Shotgun Fungus, also known as Artillery Fungus, is common and you may have already come across it in the past forming in your mulched beds. It typically grows in rotted wood or dung, which is why it can become an issue with mulch. Generally, it forms during the Spring and Fall months.

Why It’s Called Artillery Fungus

The fungus will form little bulb-like spheres about 2mm in diameter. Inside the bulbs it produces spores within a gooey liquid which it uses to reproduce. Once these bulb-ish spheres become mature, they burst open and the sticky spores are shot-out as far as 20ft through the air. Shotgun fungus is light sensitive, so the spores are aimed for the strongest area of light.

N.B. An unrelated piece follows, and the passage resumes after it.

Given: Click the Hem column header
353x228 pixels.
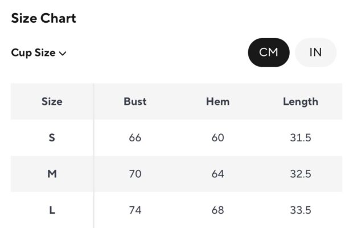Looking at the screenshot, I should [217, 101].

As far as we understand, it is not harmful, but can be a real nuisance. The tiny black spores can land on plants, cars and siding on houses, which nearly impossible to remove- leaving an unsightly mess.

How To Manage It

Unfortunately, there are no chemical treatments specifically for Shotgun Fungus, but there are a few things that can be done to prevent it from forming in your beds.

It’s advised that older mulch be “roughed-up” and raked around to expose any spores to the Sun in order to dry them out. This will help prevent the fungus from forming in the first place. And other thing that can be done to prevent Shotgun Fungus is to reapply new mulch thick enough to smother out the spores stored in your beds.